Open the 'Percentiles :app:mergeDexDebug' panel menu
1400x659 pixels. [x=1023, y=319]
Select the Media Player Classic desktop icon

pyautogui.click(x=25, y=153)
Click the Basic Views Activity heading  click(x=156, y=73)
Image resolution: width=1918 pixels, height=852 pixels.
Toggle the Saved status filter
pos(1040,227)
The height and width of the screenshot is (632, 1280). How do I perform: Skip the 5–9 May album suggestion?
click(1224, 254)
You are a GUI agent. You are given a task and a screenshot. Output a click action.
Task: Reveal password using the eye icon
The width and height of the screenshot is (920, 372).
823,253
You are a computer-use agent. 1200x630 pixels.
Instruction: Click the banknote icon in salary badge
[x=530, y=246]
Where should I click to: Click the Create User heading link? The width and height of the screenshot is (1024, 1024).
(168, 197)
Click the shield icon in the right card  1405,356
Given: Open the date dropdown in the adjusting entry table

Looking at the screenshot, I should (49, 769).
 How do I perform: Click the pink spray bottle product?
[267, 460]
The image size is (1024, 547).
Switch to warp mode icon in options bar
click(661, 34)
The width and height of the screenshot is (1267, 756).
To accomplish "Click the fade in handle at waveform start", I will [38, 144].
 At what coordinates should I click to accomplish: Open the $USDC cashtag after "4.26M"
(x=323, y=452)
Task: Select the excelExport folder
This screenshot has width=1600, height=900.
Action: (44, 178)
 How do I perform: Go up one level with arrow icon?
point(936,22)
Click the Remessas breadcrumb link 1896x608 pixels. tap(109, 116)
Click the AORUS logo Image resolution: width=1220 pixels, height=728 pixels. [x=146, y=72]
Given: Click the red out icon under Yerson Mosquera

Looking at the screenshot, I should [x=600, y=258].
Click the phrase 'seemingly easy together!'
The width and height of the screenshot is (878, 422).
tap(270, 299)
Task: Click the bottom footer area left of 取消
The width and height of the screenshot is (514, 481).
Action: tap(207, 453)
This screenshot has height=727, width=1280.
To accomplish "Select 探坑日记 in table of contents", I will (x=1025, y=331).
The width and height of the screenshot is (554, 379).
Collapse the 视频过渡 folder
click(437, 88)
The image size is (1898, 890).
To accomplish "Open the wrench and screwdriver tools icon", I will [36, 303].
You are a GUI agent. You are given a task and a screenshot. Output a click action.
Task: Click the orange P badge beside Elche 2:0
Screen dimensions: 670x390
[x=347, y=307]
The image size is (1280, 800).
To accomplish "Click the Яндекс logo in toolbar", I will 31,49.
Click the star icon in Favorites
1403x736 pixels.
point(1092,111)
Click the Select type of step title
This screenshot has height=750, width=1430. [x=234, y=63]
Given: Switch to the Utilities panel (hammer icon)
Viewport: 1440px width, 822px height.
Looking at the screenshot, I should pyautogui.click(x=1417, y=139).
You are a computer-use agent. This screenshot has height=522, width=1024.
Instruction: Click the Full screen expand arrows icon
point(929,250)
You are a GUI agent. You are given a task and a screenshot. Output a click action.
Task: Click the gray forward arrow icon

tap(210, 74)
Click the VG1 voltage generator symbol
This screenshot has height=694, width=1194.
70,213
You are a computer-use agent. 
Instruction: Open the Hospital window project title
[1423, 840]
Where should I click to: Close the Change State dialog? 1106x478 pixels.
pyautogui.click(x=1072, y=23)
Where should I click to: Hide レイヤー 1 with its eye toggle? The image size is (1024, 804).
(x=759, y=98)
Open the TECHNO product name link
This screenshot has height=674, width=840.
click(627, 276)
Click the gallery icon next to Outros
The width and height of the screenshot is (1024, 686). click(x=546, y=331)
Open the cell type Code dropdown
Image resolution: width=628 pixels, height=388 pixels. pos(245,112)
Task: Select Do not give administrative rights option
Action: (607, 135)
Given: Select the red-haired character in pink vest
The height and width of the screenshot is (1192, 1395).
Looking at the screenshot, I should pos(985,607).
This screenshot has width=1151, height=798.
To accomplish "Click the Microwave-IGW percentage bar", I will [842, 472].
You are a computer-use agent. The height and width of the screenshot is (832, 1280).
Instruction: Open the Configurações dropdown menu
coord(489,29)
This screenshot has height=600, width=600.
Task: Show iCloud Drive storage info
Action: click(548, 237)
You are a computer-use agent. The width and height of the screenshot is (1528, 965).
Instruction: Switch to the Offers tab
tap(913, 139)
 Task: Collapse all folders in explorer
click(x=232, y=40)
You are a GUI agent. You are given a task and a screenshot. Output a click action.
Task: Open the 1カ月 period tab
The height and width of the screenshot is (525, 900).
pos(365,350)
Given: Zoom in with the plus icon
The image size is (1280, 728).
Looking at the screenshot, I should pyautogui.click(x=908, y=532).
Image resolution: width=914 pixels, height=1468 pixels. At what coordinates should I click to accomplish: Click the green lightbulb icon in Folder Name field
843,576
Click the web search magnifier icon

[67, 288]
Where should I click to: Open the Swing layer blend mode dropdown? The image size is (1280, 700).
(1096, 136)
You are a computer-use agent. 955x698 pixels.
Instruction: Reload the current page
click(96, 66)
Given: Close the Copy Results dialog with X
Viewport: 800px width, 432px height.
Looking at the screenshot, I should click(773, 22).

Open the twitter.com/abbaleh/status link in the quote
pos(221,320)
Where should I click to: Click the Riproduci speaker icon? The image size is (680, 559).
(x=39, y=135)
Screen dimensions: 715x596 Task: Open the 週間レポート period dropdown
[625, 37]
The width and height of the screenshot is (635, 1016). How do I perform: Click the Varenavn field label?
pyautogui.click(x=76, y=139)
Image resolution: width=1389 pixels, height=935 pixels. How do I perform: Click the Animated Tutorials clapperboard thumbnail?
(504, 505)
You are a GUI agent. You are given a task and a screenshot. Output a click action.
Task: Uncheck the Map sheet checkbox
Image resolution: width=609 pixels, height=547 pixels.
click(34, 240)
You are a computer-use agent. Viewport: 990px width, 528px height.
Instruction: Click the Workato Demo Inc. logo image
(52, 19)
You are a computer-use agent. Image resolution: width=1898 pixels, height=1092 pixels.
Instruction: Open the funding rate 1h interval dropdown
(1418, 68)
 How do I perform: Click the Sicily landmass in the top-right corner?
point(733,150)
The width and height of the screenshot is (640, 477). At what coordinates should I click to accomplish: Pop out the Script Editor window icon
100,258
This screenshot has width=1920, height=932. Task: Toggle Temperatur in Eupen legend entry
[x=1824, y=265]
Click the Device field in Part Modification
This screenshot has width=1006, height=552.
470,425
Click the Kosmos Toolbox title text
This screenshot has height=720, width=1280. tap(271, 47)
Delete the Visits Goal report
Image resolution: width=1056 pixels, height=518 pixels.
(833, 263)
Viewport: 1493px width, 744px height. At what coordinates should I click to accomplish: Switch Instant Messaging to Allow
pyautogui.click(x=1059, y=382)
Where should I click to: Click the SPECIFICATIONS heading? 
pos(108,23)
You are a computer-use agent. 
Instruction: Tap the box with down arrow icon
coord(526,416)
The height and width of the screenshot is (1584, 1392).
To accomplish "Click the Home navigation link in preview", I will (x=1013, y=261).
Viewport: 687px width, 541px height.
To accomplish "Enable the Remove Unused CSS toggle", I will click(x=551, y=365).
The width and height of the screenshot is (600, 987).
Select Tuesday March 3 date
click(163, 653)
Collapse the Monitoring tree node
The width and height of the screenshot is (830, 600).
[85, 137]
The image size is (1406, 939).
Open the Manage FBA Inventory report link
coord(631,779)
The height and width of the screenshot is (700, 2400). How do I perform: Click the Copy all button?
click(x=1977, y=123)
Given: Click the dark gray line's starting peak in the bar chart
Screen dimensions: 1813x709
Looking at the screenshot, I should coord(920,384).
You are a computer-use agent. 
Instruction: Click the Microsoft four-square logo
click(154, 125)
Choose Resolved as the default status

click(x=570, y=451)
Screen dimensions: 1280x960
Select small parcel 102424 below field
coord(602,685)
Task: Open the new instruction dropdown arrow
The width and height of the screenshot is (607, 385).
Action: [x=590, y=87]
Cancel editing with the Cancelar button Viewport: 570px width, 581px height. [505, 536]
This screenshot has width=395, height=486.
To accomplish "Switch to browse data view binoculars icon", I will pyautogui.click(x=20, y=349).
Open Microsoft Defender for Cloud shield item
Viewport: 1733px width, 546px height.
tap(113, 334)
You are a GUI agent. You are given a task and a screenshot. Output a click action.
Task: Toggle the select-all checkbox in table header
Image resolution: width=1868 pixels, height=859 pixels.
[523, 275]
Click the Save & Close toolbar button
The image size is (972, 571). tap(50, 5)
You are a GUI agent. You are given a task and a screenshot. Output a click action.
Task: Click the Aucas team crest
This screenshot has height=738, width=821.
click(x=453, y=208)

==============================

Find each line in the records holding the string "shield" and show it.

RESPONSE TO THIS TASK →
Click the shield icon in the right card  1405,356
Open Microsoft Defender for Cloud shield item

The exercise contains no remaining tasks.